After negotiations stalled in early August, Cornell and the City of Ithaca have reached a financial contribution agreement of $4 million annually from the University to the City in payments in lieu of taxes. The agreement was announced in a joint statement between Ithaca Mayor Laura Lewis and University President Martha Pollack at around 3 p.m. on Thursday, Sept. 14.
“We are very pleased to announce today that we have reached an agreement in principle that, subject to approval by the Ithaca Common Council and the Cornell University Board of Trustees, will provide the City and its residents immediate and significant new financial resources,” Lewis and Pollack wrote in the statement.
Once the agreement is approved, Cornell will begin contributing an annual, inflation-adjusted $4 million to the City as voluntary payment under the updated Memorandum of Understanding, which will stand for 21 years. Effective immediately, the policy will induce a $2.4 million payment on top of the $1.6 million already contributed to the City this year in compliance with the previous financial agreement reached 20 years ago.

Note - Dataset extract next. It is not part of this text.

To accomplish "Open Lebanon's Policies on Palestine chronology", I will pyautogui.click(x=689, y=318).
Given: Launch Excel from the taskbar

Eighty percent of each year’s contribution will be unrestricted, allowing City officials to funnel the funding towards projects of greatest concern to Ithaca residents. The remaining $800,000 will support city infrastructure and mutual interest projects, including a $100,000 annual grant for a Cornell faculty member to work with city officials on issues like sustainability.
“This new agreement will further strengthen our critical relationship and partnership for the long-term, for the benefit of the people of the City,” Lewis and Pollack wrote.

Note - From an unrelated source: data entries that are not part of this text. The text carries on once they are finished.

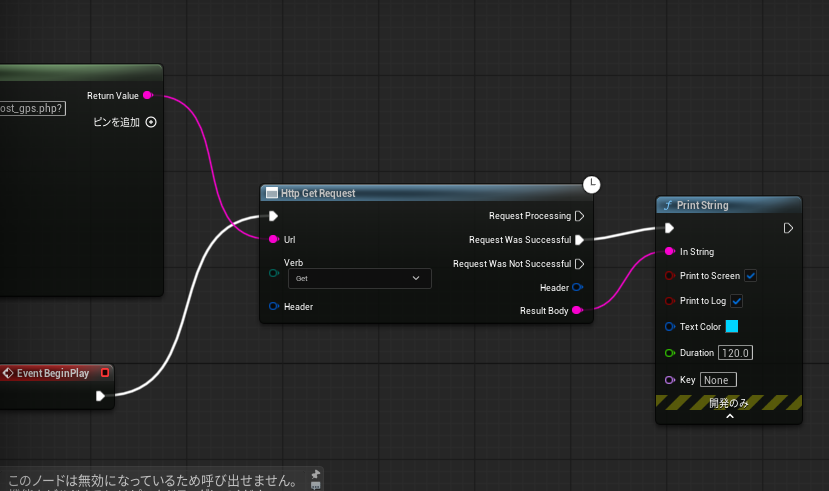Click the Request Was Not Successful pin
This screenshot has width=829, height=491.
click(x=579, y=264)
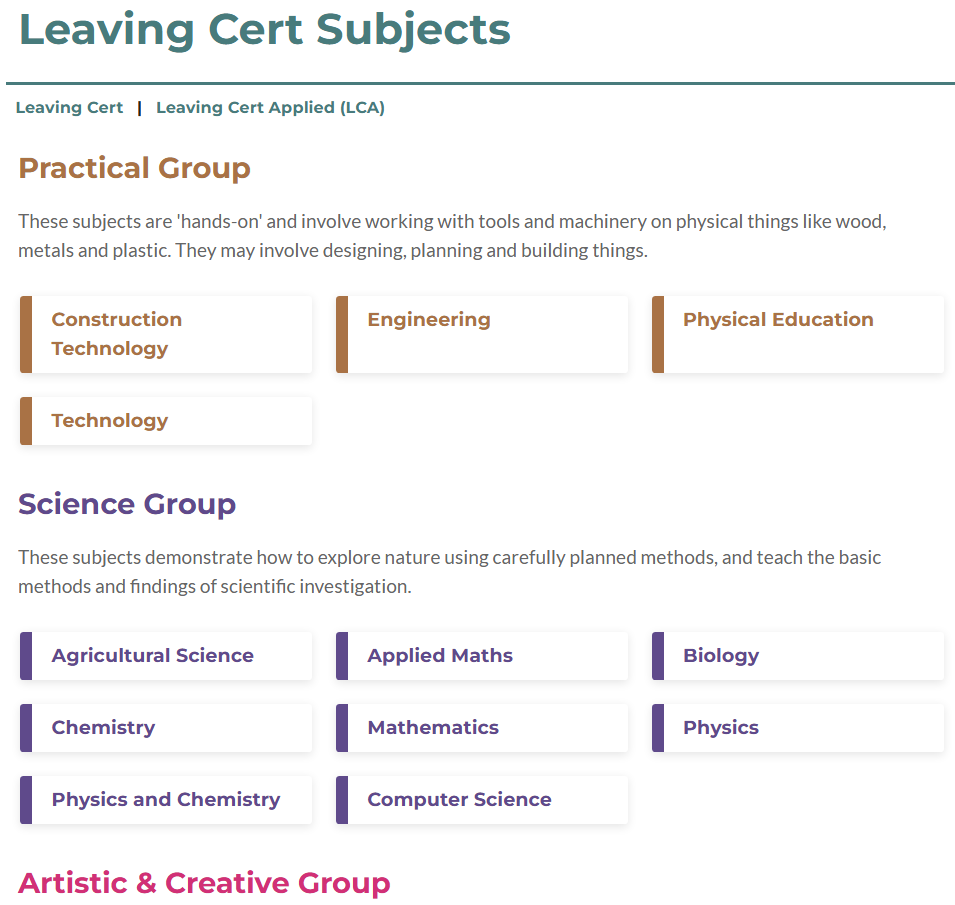Open the Physics and Chemistry subject
955x905 pixels.
(166, 800)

Cornell and the City held four negotiation meetings between April and August of this year. The City initially proposed a contribution of $8 million, with Lewis and the City citing the approximately $33 million in property taxes Cornell avoids as a tax-exempt institution.
The University’s previous offer of $3.15 million was guided by “Cornell’s deep commitment to the City,” vice president for University Relations Joel Malina told The Sun last Thursday.
Pollack noted that on top of the updated MOU contribution, Cornell will continue providing funding for joint priorities including TCAT, the Community Housing Development Fund, the Ithaca City School District, local nonprofits and various municipal services like public safety, snow removal, sidewalk construction and paving. According to the University, Cornell currently spends nearly $26.2 million annually in support of the City and its residents.
“For over 150 years, the City of Ithaca and Cornell have recognized the importance of each entity to the other and to the quality of life of City residents,” Pollack and Lewis wrote. “Cornell would not be Cornell without the City, and Ithaca would not be Ithaca without Cornell.”